Heliogen pioneered AI-enabled concentrated sun technologyFor industrial facilities, with scalability. Our AI-enabled, solar technology that provides heat, electricity, and clean hydrogen fuels for one industrial facility can dramatically reduce carbon emissions. The same technology can be scaled up so that clean energy can be provided to multiple facilities.
The demand ecosystems found in industrial clusters make them a great environment for a collaborative approach toward decarbonizing industry. These sites should be a meeting place for government, financial institutions, technology providers, and industrial corporations to plan, finance, and execute decarbonization efforts. These efforts would be a huge success for governments as they will see large, sustainable carbon cuts that lead to carbon neutrality.
The key to combating climate changes is to move to clean energy, but the energy transition has stagnated over the past five years.
Global emissions are two-thirds caused by energy production and consumption. Eighty-one percent of the global energy system still uses fossil fuels. This is the same percentage that was 30 years ago. The global economy’s energy intensity, which is the amount of energy used per unit economic activity, is slowing down. In 2018, energy intensity increased by 1.2%, which is the slowest rate since 2010.
To create a more inclusive, sustainable and affordable global energy system, effective policies, private sector action, and public-private collaboration are essential.
A successful transition requires benchmarking. The World Economic Forum’s Energy Transition Index, which ranks 115 economies on how well they balance energy security and access with environmental sustainability and affordability, shows that the biggest challenge facing energy transition is the lack of readiness among the world’s largest emitters, including US, China, India and Russia. Only 2.6% of global annual emissions come from the 10 countries with the highest readiness scores.

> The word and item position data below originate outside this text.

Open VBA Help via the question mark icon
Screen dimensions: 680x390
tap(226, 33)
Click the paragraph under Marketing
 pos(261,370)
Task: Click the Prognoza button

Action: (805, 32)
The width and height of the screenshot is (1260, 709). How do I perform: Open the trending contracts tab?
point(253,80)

To future-proof the global energy system, the Forum’s Shaping the Future of Energy and Materials PlatformCurrently, he is working on several initiatives, including Systemic Efficiency, Innovation and Clean EnergyThe Global Battery AllianceTo encourage and support innovative energy investments, technologies and solution development.
Additionally, Mission Possible PlatformThe MPP is a consortium of public and private partners that works to promote the industry transition and set heavy industry and mobility sectors on a path towards net-zero emission. MPP was created by the World Economic Forum as well as the Energy Transitions Commission.

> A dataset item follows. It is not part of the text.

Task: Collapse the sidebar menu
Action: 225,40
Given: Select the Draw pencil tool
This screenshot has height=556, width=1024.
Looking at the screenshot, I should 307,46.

Are you interested in collaborating with the World Economic Forum? Learn more.
Benefits of industrial clusters that are decarbonized
Industrial corporations would be able to make sustainable cost savings, in addition to reducing their carbon footprints, which is an important step for ESG-oriented investors around the world. Banks and other financial institutions would have new opportunities to finance capital projects that provide reliable returns on investments. Companies developing cutting-edge technologies in energy will have the opportunity to fulfill their promise of reducing industrial carbon emissions. They will also be paid.
Decarbonizing industrial clusters will accelerate global decarbonization efforts and generate trillions in value for both public- and private stakeholders. In order to reduce greenhouse gas emissions from industrial areas, the biggest companies and governments around the globe must collaborate with innovative energy providers, including low- and zero-carbon heat, electricity and hydrogen fuel. The climate crisis is too serious and the stakes too high to ignore. While more visible, easier sectors decarbonize, this effort must be done now. It’s time to get the teams together and get to work.
Learn more at on transitioning industrial clusters towards net zero.
These views are solely those of the author and not the World Economic Forum.